Your instructions: From the first line down to the line containing "Task: Click the $899.99 sale price", print the records below exactly, leaving every picture out.

Supplied material:
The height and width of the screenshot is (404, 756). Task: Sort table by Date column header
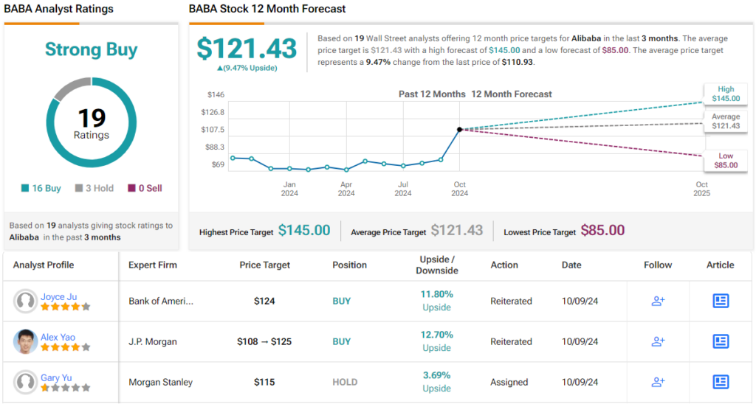coord(571,265)
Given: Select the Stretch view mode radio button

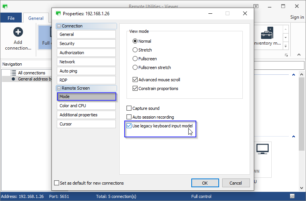Looking at the screenshot, I should point(135,50).
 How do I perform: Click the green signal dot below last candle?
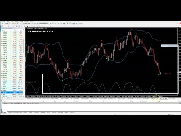pyautogui.click(x=159, y=74)
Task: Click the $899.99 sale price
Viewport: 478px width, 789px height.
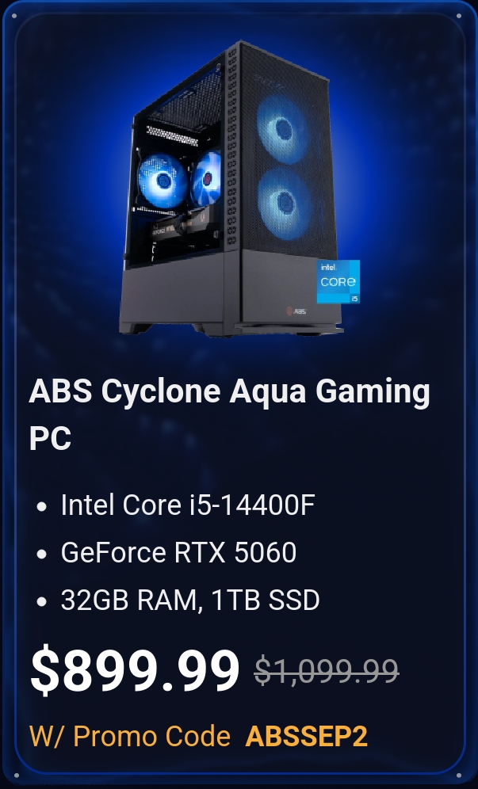Action: click(135, 670)
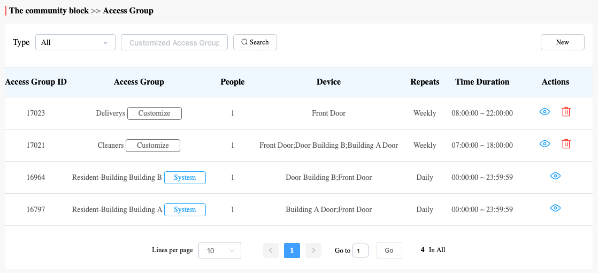
Task: Click Customize tag on Deliverys row
Action: (154, 113)
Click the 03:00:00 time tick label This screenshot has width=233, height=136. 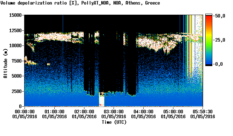(x=114, y=112)
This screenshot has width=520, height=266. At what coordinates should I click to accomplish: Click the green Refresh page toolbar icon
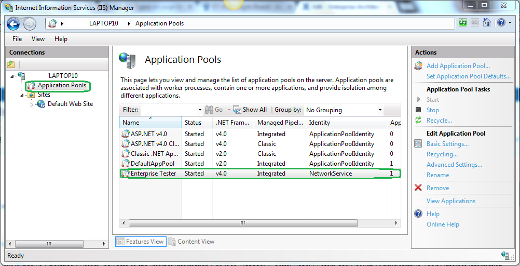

Task solution:
The height and width of the screenshot is (404, 756). Task: Sort table by Date column header
coord(571,265)
Given: Select the Stretch view mode radio button

Looking at the screenshot, I should point(135,50).
 How do I perform: Click the green signal dot below last candle?
pyautogui.click(x=159, y=74)
Task: Click the $899.99 sale price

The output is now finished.